The concern about Iran’s image in the West is particularly obvious in the opening phrase of an article entitled “bus stops” (istgah-ha), from April 1931: “Everything new that has gained a foothold in our country has immediately taken up our peculiar appearance,”57 states the author and disapproves of the local colouring Iranians give to innovations. Offering the example of public transport in Tehran, he complains about the common misuse of buses, which he considers to be unique in the world. As the article illustrates, it was customary in Tehran for only the starting point and the destination of bus routes to be fixed. The stops in between were not defined and depended on the wishes of the passengers.
[I]t is now more than three years that regular bus services have been established in the city of Tehran, [but] it has not yet assumed an orderly shape. ... Nowhere in the world is it acceptable that passengers get on and off every few metres; and that after three years of bus service, no fixed bus stops exist.58
The practice of using this means of transportation so uneconomically had negative consequences, which the author criticizes strongly.
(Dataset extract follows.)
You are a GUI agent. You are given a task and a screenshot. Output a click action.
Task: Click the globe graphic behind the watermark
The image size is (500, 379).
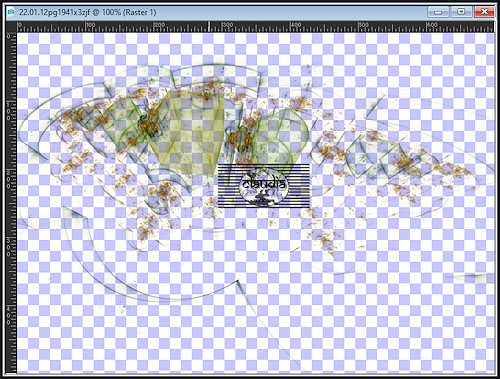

He complains about the waste of time and fuel caused by the frequent interruptions, as well as about the physical laziness of his compatriots who were obviously not willing to walk to a fixed bus stop. Furthermore, he calls on the passengers to keep order when getting on and off the bus. In his opinion, the police and other state institutions should be in charge of organizing the bus service in the “right” way: “We think that the responsible authorities and especially the traffic police (sho ‘beh-ye tamin-e ‘obur va morur) absolutely have to interfere in this matter and place it under their supervision.”59 A few days prior to the publication of this article, General Mohammad Hoseyn Ayrom, head of the national police force (nazmiyeh), had asked the citizens of Tehran in a newspaper announcement to obey the instructions given by police officers when walking in the streets. According to him, most accidents were caused by the ignorance of the people, and the policemen constantly had to prevent pedestrians from leaving the pavement and crossing the street wherever they wanted to.60 Almost three years later, in February 1934, a comprehensive bylaw (nezam-nameh) was issued, which in 83 paragraphs regulated all aspects of traffic.61 Compared to earlier traffic regulations it was the most detailed and restrictive yet, as its instructions were not limited to pedestrians and drivers of motor transport, but also covered animal-drawn vehicles and the handling of animals in the street.62
Eight months after the passage of this bylaw, a debate arose in the press on the high number of accidents. They were ascribed first and foremost to the recklessness of drivers and, to a lesser extent, to a lack of familiarity with traffic rules by pedestrians. The general benefits of technology were not open to debate; instead, the way of using technology was subject to discussion:
We have no right to say that automobiles are evil because of these harmful incidents; since all these devices, which civilization has created and which assure the fortune of mankind, are generally good; since the quintessence of their creation was to comfort, ease, and protect the existence of mankind and to defend human life in different ways. The whole discussion centres on how automobiles are used; when they are used properly, their inherent benefits will unfold.63
The first in a series of three editorials from September 1934 asserted that many drivers regarded the transport of passengers as a usual business without bearing their great responsibility in mind, pointing out this attitude as the most common reason for accidents. Thus, most drivers did not check the brakes or the engine before departure and, once behind the wheel, considered smoking, drinking alcohol, or even sleeping as admissible.64
Another malpractice was to overload the car with cargo or passengers, so that the danger that the vehicle might overturn and catch fire rose dramatically. If such an accident had destroyed transported goods, it was the immediate economic loss that was deplored; if there were casualties, the author complained about the loss of valuable manpower:65 “Every healthy person has an ethical and economic value for us. Every single one of these healthy persons ...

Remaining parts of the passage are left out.